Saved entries
┌──

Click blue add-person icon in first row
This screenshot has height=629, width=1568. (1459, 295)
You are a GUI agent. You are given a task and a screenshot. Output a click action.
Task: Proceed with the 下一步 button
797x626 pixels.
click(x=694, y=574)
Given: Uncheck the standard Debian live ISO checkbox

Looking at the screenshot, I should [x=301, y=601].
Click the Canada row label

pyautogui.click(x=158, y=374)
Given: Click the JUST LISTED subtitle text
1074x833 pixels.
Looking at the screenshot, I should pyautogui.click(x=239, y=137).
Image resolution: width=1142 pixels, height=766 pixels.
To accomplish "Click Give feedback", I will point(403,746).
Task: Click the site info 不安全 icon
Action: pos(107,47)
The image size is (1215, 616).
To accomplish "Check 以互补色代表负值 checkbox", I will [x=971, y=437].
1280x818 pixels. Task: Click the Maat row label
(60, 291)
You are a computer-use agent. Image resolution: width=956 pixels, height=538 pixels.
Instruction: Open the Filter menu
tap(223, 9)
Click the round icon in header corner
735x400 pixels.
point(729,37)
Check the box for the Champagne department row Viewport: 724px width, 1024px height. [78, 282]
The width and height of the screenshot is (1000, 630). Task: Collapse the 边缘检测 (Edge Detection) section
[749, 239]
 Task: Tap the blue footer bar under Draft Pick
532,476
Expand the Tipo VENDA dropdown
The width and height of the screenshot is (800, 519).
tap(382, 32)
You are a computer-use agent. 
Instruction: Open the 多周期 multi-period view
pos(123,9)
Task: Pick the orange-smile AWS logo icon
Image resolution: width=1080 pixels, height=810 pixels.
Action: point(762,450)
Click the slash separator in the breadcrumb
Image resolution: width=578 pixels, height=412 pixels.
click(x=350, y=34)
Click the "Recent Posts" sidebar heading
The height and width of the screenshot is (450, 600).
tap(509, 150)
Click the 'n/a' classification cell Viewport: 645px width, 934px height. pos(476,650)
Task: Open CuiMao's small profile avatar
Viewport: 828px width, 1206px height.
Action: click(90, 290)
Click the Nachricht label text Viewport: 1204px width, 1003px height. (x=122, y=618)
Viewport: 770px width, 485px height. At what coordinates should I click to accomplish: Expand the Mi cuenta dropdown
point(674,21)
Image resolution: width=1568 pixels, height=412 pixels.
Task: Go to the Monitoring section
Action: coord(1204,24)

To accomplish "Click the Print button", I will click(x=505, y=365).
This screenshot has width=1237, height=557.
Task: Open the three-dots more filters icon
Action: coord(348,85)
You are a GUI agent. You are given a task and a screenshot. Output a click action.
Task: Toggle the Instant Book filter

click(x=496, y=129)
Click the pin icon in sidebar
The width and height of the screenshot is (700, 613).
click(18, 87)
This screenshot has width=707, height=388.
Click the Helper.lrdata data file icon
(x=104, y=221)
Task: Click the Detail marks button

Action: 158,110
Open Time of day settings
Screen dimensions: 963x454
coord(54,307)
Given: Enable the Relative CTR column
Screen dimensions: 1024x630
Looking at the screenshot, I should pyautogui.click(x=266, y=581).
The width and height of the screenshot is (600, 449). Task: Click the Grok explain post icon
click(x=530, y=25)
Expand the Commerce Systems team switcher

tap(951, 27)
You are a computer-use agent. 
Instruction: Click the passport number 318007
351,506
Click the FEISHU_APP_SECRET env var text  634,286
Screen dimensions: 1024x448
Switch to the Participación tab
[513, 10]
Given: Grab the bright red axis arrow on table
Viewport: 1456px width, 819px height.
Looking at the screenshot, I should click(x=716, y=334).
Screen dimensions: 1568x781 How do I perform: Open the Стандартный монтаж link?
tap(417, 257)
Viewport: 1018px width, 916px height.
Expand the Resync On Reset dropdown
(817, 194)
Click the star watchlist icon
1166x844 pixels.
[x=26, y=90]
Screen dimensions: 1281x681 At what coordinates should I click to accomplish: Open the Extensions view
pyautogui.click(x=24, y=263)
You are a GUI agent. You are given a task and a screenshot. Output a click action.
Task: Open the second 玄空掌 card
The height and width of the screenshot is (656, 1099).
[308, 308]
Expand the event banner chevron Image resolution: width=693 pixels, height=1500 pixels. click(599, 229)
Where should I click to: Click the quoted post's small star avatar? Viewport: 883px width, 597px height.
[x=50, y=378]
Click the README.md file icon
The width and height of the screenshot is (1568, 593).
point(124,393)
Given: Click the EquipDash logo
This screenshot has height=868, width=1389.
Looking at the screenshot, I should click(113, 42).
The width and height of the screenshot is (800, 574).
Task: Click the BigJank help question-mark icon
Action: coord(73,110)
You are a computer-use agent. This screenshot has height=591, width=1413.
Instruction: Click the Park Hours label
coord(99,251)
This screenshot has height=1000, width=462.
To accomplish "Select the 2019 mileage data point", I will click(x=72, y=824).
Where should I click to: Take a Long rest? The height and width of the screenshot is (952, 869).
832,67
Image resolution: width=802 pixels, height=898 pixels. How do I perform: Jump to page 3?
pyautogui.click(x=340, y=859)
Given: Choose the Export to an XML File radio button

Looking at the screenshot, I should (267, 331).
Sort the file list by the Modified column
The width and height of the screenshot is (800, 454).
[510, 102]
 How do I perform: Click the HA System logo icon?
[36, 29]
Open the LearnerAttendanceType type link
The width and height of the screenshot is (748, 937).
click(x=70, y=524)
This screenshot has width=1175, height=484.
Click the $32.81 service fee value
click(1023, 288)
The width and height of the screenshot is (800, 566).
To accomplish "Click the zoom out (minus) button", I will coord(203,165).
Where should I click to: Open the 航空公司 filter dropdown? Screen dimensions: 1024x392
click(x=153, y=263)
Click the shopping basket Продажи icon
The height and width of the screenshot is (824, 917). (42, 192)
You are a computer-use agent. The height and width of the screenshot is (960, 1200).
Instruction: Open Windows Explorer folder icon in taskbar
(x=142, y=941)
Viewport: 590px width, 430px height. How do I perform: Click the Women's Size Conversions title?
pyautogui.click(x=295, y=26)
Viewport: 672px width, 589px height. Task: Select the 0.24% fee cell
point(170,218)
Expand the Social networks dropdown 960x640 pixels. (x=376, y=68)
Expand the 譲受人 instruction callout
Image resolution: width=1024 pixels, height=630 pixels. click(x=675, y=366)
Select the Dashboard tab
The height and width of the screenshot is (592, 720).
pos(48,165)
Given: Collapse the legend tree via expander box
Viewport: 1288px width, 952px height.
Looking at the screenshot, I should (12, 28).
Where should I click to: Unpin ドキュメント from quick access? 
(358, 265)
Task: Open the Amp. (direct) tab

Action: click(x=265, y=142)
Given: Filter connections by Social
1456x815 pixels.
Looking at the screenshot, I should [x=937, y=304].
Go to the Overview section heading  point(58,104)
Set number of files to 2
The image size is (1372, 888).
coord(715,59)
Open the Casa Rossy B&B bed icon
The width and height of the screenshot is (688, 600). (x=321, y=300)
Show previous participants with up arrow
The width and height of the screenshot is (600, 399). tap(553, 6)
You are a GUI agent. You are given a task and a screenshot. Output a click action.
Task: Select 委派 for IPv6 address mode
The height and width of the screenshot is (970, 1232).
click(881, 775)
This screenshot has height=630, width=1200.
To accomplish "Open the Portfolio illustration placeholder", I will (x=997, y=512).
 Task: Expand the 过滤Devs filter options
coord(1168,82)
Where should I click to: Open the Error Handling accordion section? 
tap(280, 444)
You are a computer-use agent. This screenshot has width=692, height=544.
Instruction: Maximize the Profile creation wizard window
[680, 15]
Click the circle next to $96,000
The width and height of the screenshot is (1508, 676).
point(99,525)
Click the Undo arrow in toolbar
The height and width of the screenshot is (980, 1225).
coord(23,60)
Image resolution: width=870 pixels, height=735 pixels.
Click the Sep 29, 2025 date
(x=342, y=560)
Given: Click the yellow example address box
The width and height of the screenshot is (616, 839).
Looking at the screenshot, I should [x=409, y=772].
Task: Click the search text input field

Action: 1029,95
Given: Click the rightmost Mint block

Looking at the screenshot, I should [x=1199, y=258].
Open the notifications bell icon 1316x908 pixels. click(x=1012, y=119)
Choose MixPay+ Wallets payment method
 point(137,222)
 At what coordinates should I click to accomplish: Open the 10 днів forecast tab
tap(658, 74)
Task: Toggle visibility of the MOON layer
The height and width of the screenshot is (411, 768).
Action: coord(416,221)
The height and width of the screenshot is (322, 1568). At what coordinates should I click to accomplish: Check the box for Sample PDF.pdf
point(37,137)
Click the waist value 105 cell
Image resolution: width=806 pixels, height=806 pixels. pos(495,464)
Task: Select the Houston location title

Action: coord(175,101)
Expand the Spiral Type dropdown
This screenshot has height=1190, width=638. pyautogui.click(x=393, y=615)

└──

What this task involves: Extract the first line above and each line after it up to and including the one with "Check the box for the", please, exactly and with nothing else.

Reply:
Click blue add-person icon in first row
This screenshot has height=629, width=1568. (1459, 295)
You are a GUI agent. You are given a task and a screenshot. Output a click action.
Task: Proceed with the 下一步 button
797x626 pixels.
click(x=694, y=574)
Given: Uncheck the standard Debian live ISO checkbox

Looking at the screenshot, I should [x=301, y=601].
Click the Canada row label

pyautogui.click(x=158, y=374)
Given: Click the JUST LISTED subtitle text
1074x833 pixels.
Looking at the screenshot, I should pyautogui.click(x=239, y=137).
Image resolution: width=1142 pixels, height=766 pixels.
To accomplish "Click Give feedback", I will point(403,746).
Task: Click the site info 不安全 icon
Action: pos(107,47)
The image size is (1215, 616).
To accomplish "Check 以互补色代表负值 checkbox", I will [x=971, y=437].
1280x818 pixels. Task: Click the Maat row label
(60, 291)
You are a computer-use agent. Image resolution: width=956 pixels, height=538 pixels.
Instruction: Open the Filter menu
tap(223, 9)
Click the round icon in header corner
735x400 pixels.
point(729,37)
Check the box for the Champagne department row Viewport: 724px width, 1024px height. [78, 282]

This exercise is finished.